*** Block opens ***

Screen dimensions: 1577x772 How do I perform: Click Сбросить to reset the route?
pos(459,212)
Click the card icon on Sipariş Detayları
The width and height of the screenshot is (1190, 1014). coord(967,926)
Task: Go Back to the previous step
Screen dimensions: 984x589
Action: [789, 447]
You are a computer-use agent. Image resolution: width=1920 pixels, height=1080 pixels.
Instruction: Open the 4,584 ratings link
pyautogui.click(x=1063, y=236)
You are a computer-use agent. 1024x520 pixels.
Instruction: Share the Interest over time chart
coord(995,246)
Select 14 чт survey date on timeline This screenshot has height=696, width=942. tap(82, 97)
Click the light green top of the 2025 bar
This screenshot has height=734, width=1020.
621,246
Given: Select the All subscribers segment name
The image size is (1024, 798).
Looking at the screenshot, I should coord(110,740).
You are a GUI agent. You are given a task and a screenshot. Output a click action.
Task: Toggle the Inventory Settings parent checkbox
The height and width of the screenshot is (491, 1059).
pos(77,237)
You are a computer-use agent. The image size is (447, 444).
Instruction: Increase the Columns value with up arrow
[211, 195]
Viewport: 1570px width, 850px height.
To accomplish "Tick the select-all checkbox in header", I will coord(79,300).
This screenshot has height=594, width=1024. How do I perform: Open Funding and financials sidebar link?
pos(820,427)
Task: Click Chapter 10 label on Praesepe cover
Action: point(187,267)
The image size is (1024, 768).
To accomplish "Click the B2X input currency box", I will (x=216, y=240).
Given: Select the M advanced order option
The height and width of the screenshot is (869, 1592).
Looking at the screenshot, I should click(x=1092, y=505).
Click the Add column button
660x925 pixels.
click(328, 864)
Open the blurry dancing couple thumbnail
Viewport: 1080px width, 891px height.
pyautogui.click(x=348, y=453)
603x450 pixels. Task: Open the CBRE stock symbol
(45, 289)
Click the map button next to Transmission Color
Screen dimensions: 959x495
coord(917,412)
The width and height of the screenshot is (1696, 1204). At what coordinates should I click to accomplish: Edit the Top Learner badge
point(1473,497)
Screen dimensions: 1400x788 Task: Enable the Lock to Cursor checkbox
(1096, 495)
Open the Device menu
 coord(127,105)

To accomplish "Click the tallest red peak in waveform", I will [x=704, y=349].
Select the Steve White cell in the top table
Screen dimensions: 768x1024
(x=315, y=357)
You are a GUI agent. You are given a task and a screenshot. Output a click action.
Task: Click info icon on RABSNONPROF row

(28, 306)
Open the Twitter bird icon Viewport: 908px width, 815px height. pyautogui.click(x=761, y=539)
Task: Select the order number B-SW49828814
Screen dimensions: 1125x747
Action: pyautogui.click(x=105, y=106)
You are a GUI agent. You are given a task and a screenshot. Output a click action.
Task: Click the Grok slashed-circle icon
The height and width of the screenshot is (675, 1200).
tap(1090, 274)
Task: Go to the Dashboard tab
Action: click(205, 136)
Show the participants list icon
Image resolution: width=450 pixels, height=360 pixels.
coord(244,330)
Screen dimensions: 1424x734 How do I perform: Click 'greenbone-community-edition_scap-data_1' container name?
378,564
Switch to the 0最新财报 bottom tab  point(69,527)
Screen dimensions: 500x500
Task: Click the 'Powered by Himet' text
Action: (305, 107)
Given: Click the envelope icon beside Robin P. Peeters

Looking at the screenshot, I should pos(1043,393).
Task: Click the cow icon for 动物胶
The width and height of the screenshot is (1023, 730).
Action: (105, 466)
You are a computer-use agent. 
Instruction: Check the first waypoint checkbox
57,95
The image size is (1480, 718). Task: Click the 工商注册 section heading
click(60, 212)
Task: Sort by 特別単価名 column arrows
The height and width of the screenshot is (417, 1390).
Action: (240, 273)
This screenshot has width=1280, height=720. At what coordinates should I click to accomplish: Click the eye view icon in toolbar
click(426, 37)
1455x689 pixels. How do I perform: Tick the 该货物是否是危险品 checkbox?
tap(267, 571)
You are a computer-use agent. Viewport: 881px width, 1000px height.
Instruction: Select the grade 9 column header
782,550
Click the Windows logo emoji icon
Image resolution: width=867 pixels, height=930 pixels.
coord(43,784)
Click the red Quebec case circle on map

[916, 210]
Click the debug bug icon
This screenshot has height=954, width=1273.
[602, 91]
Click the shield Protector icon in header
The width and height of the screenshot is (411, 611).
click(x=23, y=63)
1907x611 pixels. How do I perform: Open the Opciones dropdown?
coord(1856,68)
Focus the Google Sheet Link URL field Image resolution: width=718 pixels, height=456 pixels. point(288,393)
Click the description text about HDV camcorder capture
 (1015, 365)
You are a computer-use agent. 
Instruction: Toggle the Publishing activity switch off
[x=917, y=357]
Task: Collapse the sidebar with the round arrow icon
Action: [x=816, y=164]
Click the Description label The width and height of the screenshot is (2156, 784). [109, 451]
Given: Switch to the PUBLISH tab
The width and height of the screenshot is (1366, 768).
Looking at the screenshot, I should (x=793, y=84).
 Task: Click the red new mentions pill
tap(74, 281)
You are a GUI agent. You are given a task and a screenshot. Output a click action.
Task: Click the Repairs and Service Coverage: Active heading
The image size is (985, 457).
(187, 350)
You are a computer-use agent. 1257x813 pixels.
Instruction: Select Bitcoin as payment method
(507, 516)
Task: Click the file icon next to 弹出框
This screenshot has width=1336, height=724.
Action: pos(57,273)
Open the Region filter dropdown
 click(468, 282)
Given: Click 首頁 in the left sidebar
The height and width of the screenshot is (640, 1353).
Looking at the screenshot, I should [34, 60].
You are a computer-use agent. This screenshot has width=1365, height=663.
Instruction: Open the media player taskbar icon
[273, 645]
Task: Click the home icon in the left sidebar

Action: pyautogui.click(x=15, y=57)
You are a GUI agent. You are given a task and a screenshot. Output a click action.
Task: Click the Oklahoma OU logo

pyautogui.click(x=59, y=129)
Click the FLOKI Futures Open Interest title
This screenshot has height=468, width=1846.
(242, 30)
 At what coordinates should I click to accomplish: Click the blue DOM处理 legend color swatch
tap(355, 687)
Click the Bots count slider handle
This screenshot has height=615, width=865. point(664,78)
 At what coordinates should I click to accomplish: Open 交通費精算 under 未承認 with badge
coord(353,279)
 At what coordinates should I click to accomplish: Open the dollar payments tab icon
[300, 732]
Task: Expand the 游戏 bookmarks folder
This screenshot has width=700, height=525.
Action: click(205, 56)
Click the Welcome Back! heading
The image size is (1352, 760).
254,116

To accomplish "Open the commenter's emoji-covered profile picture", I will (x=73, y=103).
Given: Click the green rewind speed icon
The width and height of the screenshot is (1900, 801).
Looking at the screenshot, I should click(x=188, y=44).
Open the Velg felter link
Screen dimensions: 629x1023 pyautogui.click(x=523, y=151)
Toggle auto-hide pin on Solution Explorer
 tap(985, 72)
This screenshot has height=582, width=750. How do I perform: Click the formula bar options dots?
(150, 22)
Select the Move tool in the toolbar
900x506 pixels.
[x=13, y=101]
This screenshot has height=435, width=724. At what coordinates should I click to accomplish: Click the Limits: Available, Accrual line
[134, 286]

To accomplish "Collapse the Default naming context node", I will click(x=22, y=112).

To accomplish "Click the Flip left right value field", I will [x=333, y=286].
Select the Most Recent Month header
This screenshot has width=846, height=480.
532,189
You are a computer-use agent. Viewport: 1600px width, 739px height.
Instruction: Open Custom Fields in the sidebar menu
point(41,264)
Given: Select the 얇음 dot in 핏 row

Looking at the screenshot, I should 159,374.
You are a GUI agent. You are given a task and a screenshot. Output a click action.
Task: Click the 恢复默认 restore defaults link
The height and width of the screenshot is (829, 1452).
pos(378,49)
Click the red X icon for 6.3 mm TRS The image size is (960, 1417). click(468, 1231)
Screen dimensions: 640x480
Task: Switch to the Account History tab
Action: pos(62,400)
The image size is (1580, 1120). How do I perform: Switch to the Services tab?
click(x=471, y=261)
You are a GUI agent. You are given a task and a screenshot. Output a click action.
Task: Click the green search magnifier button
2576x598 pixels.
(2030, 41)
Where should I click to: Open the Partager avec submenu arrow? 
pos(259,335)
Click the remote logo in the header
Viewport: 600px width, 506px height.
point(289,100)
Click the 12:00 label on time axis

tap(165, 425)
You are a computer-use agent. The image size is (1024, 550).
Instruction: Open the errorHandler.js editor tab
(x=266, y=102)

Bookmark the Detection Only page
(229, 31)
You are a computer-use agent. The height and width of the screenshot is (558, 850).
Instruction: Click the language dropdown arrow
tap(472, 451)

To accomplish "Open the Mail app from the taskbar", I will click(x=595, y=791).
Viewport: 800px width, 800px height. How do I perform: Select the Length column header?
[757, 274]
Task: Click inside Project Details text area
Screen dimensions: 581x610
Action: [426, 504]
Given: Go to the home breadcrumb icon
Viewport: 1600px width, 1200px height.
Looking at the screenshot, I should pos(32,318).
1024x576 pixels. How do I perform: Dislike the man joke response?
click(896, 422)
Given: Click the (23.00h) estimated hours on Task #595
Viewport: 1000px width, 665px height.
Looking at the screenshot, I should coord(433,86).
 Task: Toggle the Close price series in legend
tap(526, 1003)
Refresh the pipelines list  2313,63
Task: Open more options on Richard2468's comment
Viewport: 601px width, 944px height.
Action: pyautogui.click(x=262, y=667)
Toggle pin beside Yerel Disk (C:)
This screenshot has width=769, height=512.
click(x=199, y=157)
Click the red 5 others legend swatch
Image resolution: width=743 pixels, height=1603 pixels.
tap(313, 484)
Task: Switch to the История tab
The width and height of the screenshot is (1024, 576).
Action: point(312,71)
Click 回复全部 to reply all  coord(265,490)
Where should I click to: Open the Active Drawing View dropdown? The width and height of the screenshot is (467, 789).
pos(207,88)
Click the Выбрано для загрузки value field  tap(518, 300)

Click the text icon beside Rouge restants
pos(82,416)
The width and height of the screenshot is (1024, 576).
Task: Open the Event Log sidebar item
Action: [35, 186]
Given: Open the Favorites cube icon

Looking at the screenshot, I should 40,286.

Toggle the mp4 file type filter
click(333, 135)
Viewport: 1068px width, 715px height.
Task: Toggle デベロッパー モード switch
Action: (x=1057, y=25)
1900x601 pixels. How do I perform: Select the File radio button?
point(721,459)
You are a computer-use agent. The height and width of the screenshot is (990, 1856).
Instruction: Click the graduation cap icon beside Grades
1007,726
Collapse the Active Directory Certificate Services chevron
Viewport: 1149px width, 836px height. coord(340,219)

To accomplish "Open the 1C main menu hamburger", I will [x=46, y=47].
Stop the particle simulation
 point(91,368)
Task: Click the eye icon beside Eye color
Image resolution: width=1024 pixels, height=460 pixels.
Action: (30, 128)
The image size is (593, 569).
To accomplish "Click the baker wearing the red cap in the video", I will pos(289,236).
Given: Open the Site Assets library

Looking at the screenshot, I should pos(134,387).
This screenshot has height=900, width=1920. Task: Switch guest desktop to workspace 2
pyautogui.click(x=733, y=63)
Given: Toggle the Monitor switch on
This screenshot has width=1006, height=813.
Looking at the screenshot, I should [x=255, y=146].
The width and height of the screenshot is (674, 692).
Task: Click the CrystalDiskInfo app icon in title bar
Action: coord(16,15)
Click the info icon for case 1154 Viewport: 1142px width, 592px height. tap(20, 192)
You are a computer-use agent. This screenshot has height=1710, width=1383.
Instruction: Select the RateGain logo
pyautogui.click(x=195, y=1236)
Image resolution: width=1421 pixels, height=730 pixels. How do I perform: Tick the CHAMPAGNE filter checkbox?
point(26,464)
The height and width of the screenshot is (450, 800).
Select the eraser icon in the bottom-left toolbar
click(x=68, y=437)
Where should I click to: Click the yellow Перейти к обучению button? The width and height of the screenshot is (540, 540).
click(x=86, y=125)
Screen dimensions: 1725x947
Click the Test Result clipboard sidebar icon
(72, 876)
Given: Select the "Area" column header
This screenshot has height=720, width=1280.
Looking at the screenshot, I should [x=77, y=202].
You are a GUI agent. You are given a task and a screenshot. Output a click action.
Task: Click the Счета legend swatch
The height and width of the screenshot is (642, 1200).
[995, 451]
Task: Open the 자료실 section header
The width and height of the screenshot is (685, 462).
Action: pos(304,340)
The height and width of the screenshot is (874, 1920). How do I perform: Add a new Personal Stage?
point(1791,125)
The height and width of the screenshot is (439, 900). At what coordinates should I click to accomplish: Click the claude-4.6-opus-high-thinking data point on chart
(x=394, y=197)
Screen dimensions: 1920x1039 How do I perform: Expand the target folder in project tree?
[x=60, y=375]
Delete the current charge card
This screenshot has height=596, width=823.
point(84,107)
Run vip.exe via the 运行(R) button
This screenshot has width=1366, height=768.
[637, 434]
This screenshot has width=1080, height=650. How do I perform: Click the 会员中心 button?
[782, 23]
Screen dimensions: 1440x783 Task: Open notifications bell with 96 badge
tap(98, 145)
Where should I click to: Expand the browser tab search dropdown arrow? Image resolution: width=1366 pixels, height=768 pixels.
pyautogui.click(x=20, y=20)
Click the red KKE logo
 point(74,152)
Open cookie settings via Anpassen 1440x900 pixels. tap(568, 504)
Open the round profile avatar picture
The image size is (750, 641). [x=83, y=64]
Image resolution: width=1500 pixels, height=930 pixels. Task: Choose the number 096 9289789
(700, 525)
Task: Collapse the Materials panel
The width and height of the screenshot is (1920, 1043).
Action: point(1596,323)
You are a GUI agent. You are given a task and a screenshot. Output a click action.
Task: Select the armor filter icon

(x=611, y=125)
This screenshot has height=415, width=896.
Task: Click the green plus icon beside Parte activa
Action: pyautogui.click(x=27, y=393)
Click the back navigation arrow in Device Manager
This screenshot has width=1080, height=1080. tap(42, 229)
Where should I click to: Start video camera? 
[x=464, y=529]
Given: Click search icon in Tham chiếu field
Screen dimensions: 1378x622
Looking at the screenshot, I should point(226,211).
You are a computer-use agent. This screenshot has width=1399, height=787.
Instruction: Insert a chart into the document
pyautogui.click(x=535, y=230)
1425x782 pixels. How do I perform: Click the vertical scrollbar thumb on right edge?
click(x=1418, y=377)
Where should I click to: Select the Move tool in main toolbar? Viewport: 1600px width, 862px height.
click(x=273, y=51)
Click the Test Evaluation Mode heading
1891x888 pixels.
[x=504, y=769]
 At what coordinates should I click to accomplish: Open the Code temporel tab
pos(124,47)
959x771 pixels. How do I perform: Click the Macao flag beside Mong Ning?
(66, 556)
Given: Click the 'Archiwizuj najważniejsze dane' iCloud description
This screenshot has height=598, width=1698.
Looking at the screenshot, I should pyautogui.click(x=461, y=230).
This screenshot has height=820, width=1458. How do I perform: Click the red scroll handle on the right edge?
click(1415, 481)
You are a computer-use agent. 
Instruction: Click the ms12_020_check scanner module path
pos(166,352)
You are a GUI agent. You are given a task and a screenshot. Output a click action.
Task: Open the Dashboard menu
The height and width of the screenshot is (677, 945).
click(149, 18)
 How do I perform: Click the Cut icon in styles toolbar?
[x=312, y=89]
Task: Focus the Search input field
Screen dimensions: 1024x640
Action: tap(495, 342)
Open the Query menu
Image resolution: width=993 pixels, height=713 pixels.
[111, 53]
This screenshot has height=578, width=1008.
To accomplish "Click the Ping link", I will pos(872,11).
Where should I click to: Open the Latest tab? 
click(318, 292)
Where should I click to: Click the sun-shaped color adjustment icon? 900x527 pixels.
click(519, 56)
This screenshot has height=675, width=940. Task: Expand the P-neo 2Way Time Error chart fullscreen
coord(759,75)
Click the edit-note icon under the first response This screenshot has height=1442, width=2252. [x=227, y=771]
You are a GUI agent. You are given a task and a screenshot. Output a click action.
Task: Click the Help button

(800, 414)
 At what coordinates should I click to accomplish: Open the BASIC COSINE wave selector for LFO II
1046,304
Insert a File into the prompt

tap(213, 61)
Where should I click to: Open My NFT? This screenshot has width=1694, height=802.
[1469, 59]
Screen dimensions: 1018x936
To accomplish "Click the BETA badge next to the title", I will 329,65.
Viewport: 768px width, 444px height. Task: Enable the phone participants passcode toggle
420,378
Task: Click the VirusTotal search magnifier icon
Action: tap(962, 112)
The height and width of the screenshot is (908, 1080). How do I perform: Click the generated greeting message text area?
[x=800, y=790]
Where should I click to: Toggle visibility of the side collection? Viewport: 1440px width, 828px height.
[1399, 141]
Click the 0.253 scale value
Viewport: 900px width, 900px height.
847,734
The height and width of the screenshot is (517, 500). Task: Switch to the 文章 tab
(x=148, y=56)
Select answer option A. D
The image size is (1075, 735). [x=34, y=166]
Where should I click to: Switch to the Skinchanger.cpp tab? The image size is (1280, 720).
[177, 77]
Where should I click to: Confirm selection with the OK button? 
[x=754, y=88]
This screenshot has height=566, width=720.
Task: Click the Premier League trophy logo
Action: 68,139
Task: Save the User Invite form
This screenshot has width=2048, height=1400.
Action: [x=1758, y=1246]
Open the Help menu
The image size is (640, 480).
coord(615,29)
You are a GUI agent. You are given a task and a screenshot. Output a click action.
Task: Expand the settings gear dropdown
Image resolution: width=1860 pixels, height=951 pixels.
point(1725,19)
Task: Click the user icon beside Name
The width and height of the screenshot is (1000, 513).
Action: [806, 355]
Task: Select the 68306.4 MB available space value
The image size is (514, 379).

*** Block closes ***

● **Brief**: Where in the records does the string "Focus" appear? Copy every line that has it.

● **Reply to the task**:
Focus the Google Sheet Link URL field Image resolution: width=718 pixels, height=456 pixels. point(288,393)
Task: Focus the Search input field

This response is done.